++++ EXCERPT ++++
Author of "Automotive Atrocities" and "Road Hogs" (MBI). Currently living amongst the Edentulites in rural SW Virginia. 

  16 comments for “Newborns’ Blood Being “Databased”

  1. Jean
    August 28, 2013 at 2:53 am

    Just know it’s my standard refrain…

    Only way out is through.

  2. Mithrandir
    August 28, 2013 at 3:35 am

    Ever watch Buck Rogers? Part of the interest for Earth in having Buck join their team is that he is undocumented. Everyone else in society is cataloged in “enemy” and “friendly” databases.

    I am sure that this will be done for the best of motives and the information will never be misused against anyone by anyone. (At least officially.)

    • Tor Minotaur
      August 28, 2013 at 4:40 am

      There was a Twiki in Buck Rogers. Was there a Twila too?

      The sadder part may be, most social interactions, even here, mainly serve to catalog and document each others’ data to better serve the emerging new database organized under libertarian principles.

      -What’s your name, where are you from, what do you do for a living, just what do you think you are doing, this is highly irregular, my circuits indicate your name is not actually Dave as you have claimed, you are not really a programmer, you are a short order chef and you don’t even own a Jaguar, like you claimed, I checked your blog http://rathbonezvizionz.wordpress.com/ and in this blog, you admitted you only own a bike. I am opening the blog bay doors now, I’m afraid we have to jettison you now, and I think you know why we have to do that. We need to know your identity and vital statistics to accomplish our shared objectives. The mission is too important for us to allow you to post here under dishonest pseudonyms while lying about material facts of your employment and residency status…

      Buck Rogers Opening Theme
      http://www.youtube.com/watch?v=BINijYepahA&t=86

      Buck Rogers – Planet Outlaws
      http://www.youtube.com/watch?v=UD3xKy42KUY

      • August 28, 2013 at 9:28 am

        The TV show was pretty awful, but had glimmers of poignancy every now and then.
++++
=== STATED PROBLEM 1 ===
Copy the part of the comment thread from "The sadder part" to "under libertarian principles." word for word.
++++ INPUT ++++
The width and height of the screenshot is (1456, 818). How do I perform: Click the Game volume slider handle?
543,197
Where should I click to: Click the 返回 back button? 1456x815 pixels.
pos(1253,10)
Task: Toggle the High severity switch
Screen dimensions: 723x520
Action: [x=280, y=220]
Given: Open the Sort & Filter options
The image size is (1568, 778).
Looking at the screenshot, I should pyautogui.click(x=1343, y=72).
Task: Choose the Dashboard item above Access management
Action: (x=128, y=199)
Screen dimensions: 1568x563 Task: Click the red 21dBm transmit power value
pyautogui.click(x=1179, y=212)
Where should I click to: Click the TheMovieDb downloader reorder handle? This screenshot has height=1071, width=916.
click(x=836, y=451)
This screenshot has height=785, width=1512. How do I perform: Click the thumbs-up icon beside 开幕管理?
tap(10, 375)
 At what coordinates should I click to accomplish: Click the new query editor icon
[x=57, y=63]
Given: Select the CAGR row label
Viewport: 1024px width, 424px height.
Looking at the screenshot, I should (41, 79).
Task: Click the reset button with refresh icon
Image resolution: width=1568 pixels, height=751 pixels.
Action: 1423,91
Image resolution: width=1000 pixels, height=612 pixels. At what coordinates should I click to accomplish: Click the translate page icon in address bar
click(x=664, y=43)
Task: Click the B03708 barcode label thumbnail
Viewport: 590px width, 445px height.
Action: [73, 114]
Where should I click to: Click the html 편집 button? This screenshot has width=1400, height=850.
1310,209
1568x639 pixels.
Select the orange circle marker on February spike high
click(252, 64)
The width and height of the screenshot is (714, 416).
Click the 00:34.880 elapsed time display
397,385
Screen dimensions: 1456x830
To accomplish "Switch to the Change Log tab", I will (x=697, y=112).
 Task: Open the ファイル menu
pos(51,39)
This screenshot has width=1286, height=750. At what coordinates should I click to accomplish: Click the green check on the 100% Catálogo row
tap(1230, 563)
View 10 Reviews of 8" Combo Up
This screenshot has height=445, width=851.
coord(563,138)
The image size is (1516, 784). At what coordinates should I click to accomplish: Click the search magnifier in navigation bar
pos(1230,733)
++++
=== STATED PROBLEM 2 ===
Please quote the data entries from the first line to the line with "Action: 1423,91", both included.

=== OUTPUT 1 ===
The sadder part may be, most social interactions, even here, mainly serve to catalog and document each others’ data to better serve the emerging new database organized under libertarian principles.

=== OUTPUT 2 ===
The width and height of the screenshot is (1456, 818). How do I perform: Click the Game volume slider handle?
543,197
Where should I click to: Click the 返回 back button? 1456x815 pixels.
pos(1253,10)
Task: Toggle the High severity switch
Screen dimensions: 723x520
Action: [x=280, y=220]
Given: Open the Sort & Filter options
The image size is (1568, 778).
Looking at the screenshot, I should pyautogui.click(x=1343, y=72).
Task: Choose the Dashboard item above Access management
Action: (x=128, y=199)
Screen dimensions: 1568x563 Task: Click the red 21dBm transmit power value
pyautogui.click(x=1179, y=212)
Where should I click to: Click the TheMovieDb downloader reorder handle? This screenshot has height=1071, width=916.
click(x=836, y=451)
This screenshot has height=785, width=1512. How do I perform: Click the thumbs-up icon beside 开幕管理?
tap(10, 375)
 At what coordinates should I click to accomplish: Click the new query editor icon
[x=57, y=63]
Given: Select the CAGR row label
Viewport: 1024px width, 424px height.
Looking at the screenshot, I should (41, 79).
Task: Click the reset button with refresh icon
Image resolution: width=1568 pixels, height=751 pixels.
Action: 1423,91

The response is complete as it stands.